ARTICLE DU 02/12/02
Après la route, puis la mer, le prochain épisode de l’éruption en cours va-t-il se jouer beaucoup plus haut, au sommet du volcan, à plusieurs kilomètres de la route nationale 2 ? L’intensité croissante de la sismicité enregistrée depuis vendredi ouvre la porte à l’hypothèse d’une phase particulièrement explosive qui pourrait avoir pour théâtre le cratère Dolomieu. Mais il ne s’agit pour l’instant que d’une hypothèse.
En raison du risque d’un épisode explosif de grande ampleur, avions et hélicoptères ne sont plus autorisés survoler les cratères
Le sommet du volcan, zone interdite

Tandis que la lave coulait à flots dans les Grandes pentes et se déversait dans l’Océan hier soir encore sous les yeux d’un public émerveillé, l’observatoire volcanologique du piton de la Fournaise gardait les yeux rivés sur les écrans de contrôle, confronté à une crise sismique comme il n’en a jamais connue depuis sa création.

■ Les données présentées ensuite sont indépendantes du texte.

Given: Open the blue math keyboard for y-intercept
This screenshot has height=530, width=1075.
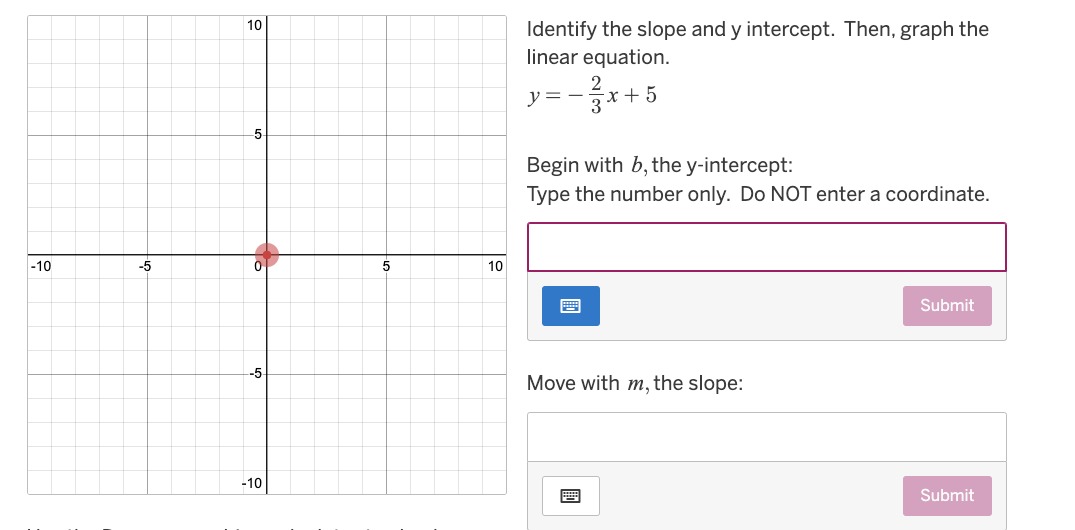Looking at the screenshot, I should point(570,306).
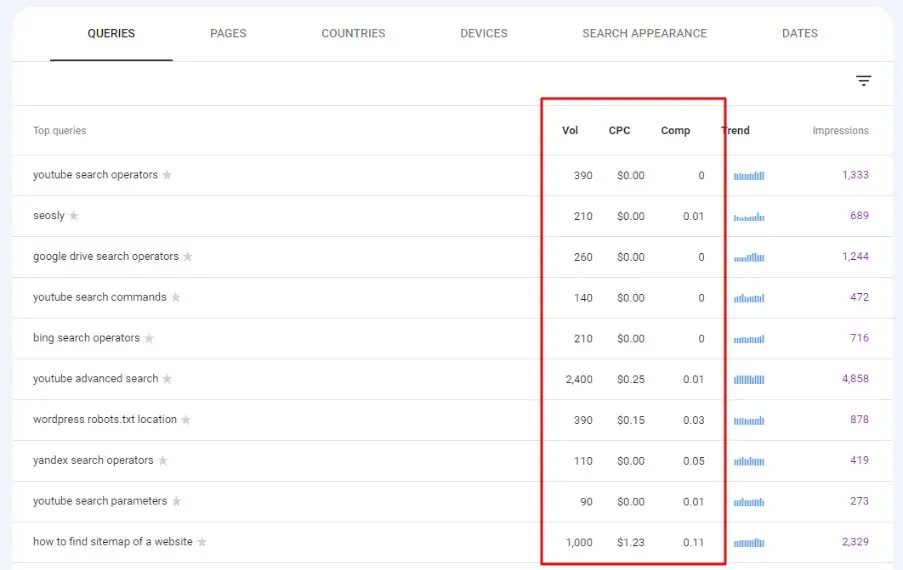Switch to the Pages tab
The width and height of the screenshot is (903, 570).
[228, 33]
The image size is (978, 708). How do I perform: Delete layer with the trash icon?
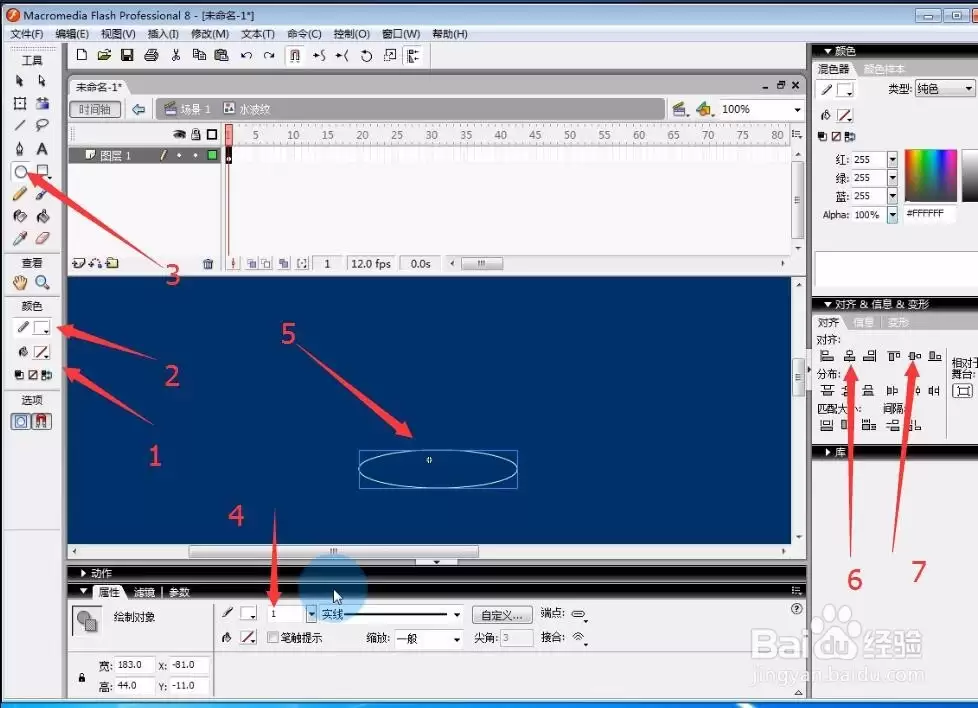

Dès l’après-midi de vendredi, les alarmes ont commencé à se déclencher à un rythme de plus en plus élevé à l’observatoire : après les 89 événements enregistrés ce jour-là, leur nombre est passé à 330 samedi et, hier, leur nombre avait atteint les 530 pour les premières dix heures de la journée. Autant dire qu’on allait passer très allègrement la barre des 1000 séismes pour la journée de dimanche.
L’exemple de 1986
Une des hypothèses évoquées dans notre édition d’hier par les chercheurs de l’observatoire pour expliquer ce tournant dans l’activité actuelle du piton de la Fournaise, semblait prendre corps ce week-end : cette incroyable sismicité semble de mieux en mieux correspondre, selon eux, à une amorce d’effondrement massif en zone sommitale du volcan. Pour schématiser, l’éruption en cours ainsi que les précédentes, qui ont vraisemblablement vidangé en bonne partie le magma stocké à faible profondeur sous le sommet, auraient laissé un vide dans l’édifice volcanique, déstabilisant l’équilibre du système. Or, la nature ayant horreur du vide, la voûte de cet édifice serait en train de s’affaisser aujourd’hui.
S’il s’agit bien d’un tel phénomène, ces réajustements seraient à l’origine des signaux sismiques qui, hier soir, s’enchaînaient désormais au rythme de plusieurs par minute depuis la fin de l’après-midi.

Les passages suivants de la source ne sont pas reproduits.